Quando não tinha uma testemunha daquele dia, ficava uma palavra contra a outra. Mas quando tinha, ele se calava. Nossas mães fizeram que a gente fizesse as pazes e nunca mais depois daquele dia, o nego Alysson veio procurar confusão comigo. Somos amigos até hoje. E até hoje ele insiste em dizer que venceu. Fela da puta. 

Mas quero falar é sobre a sensação de deixar de ser um bosta pra ser alguém respeitado. Daquele dia em diante minha vida mudou. A sensação de poder, de saber que só você pode vencer seu medo e ainda impor medo nos outros é muito gostosa pra um menino daquela idade. Claro que tudo tinha um limite. Minha valentia era pra os meninos da minha idade. Eu não era Hugo. Hugo era valente até pra adulto. Mas eu já estava contente. Fiquei pensando: “pena Hugo não tá ali pra ver aquela briga”.

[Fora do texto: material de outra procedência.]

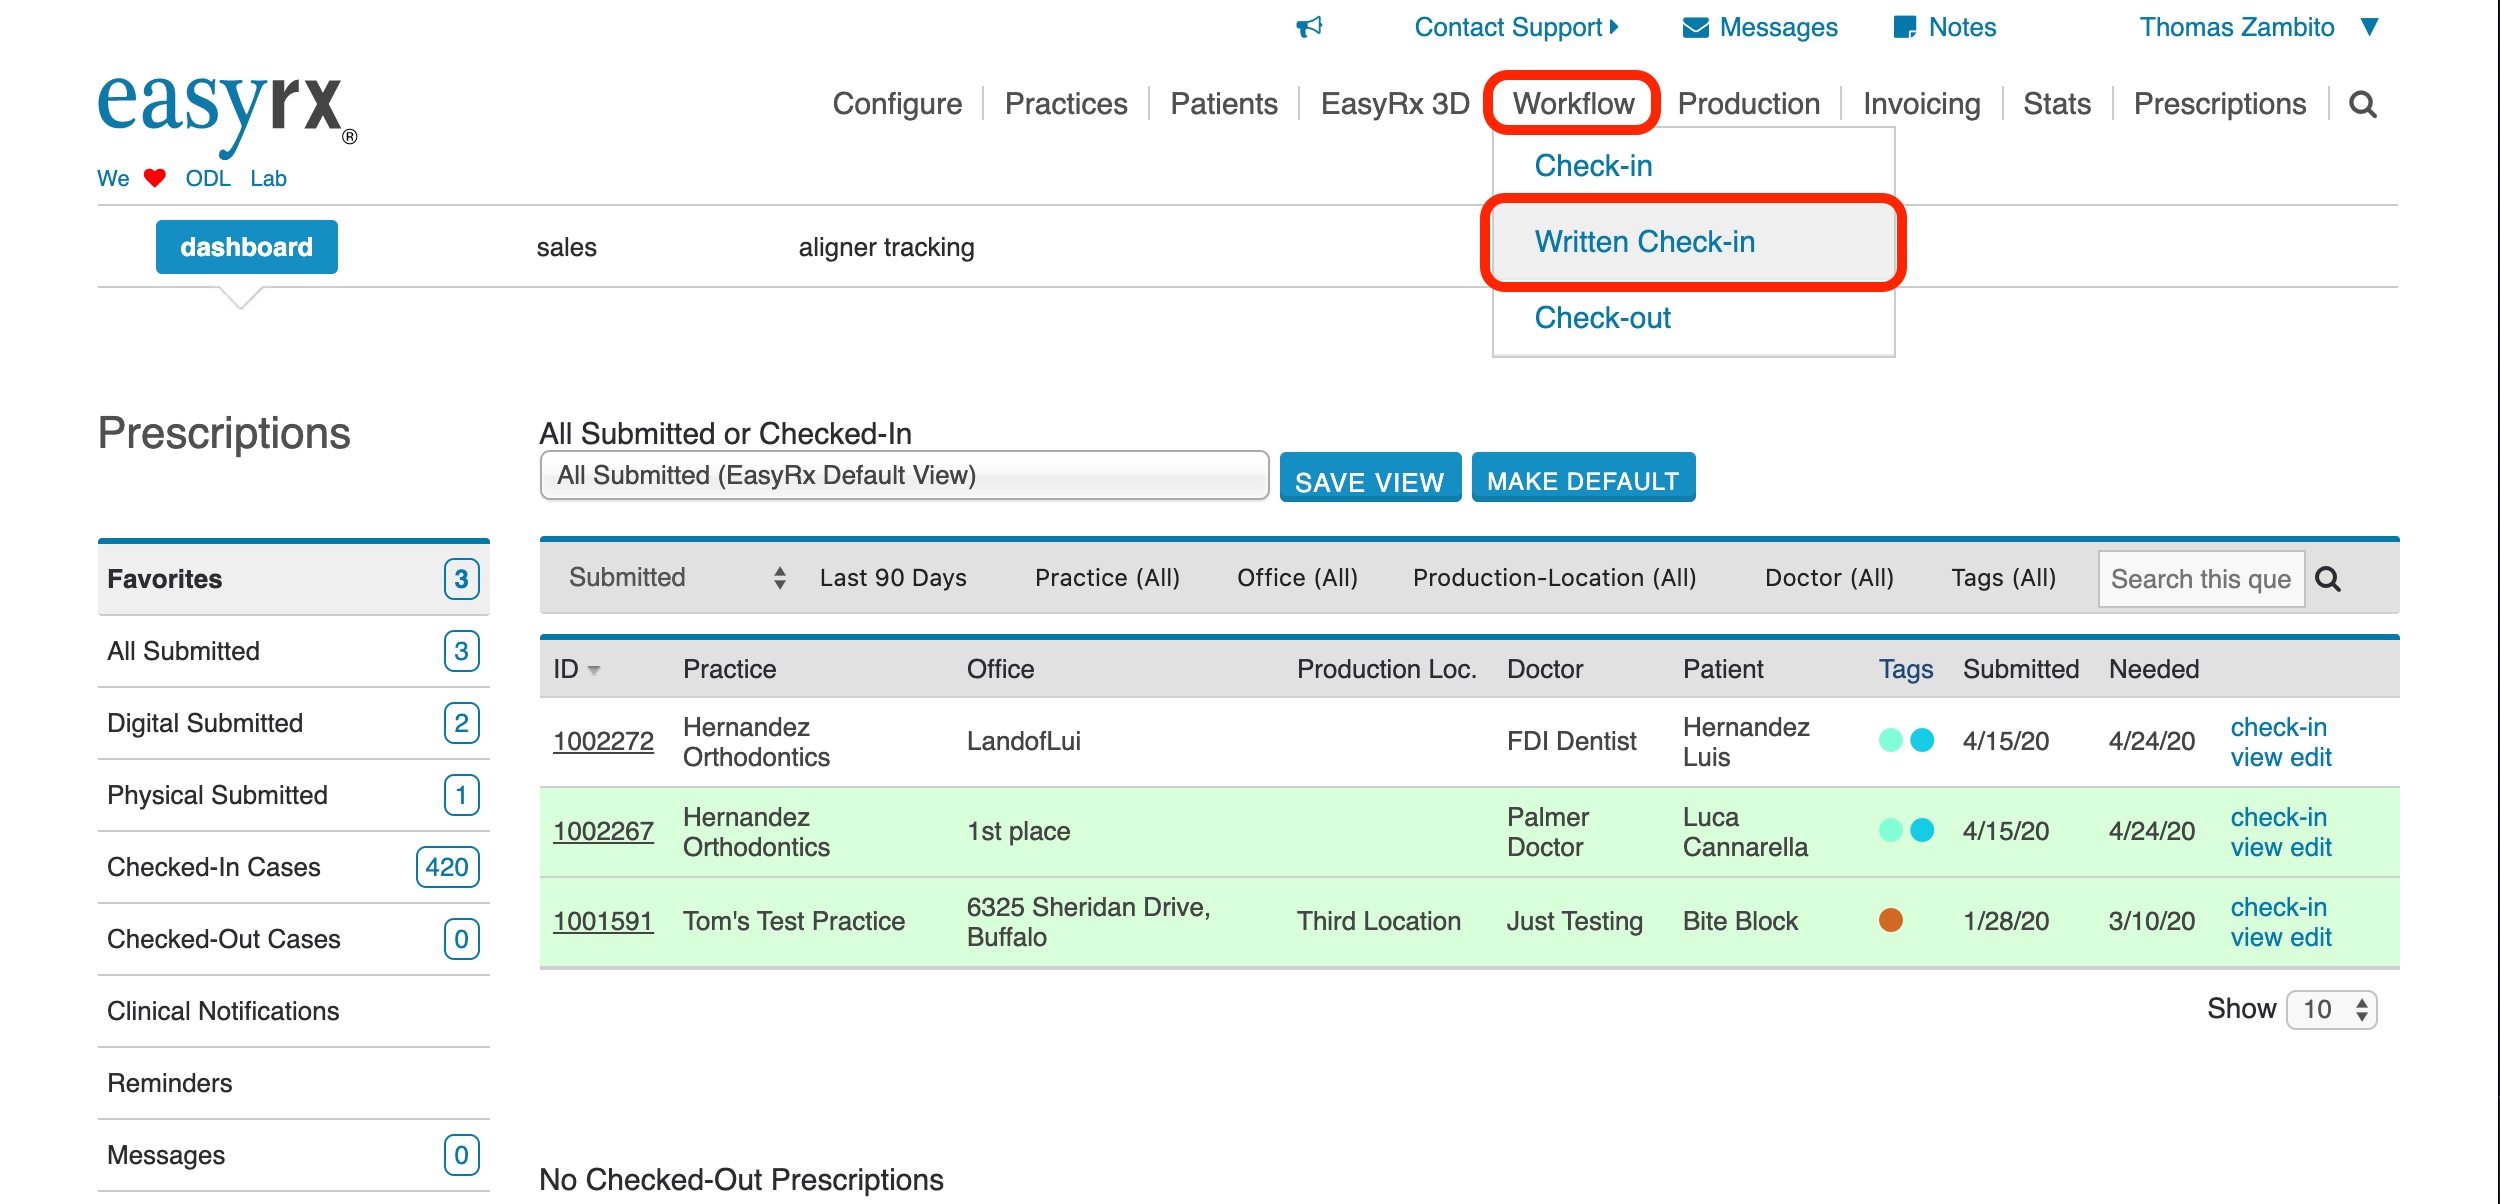The height and width of the screenshot is (1204, 2500).
Task: Open Checked-In Cases sidebar item
Action: (214, 867)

Dali em diante eu andava com o peito estufado. E não acreditava como tinha sido tão fácil. Porque tinha aguentado tanta piada, mordida, zombaria por causa que eu usava óculos, me chamando de quatro olhos. Eu estava liberto. Agora sim, a vida podia vir com os dois braços levantados pois eu iria bater!!

Fabiano Holanda, Fevereiro de 2008, Mississauga, ON.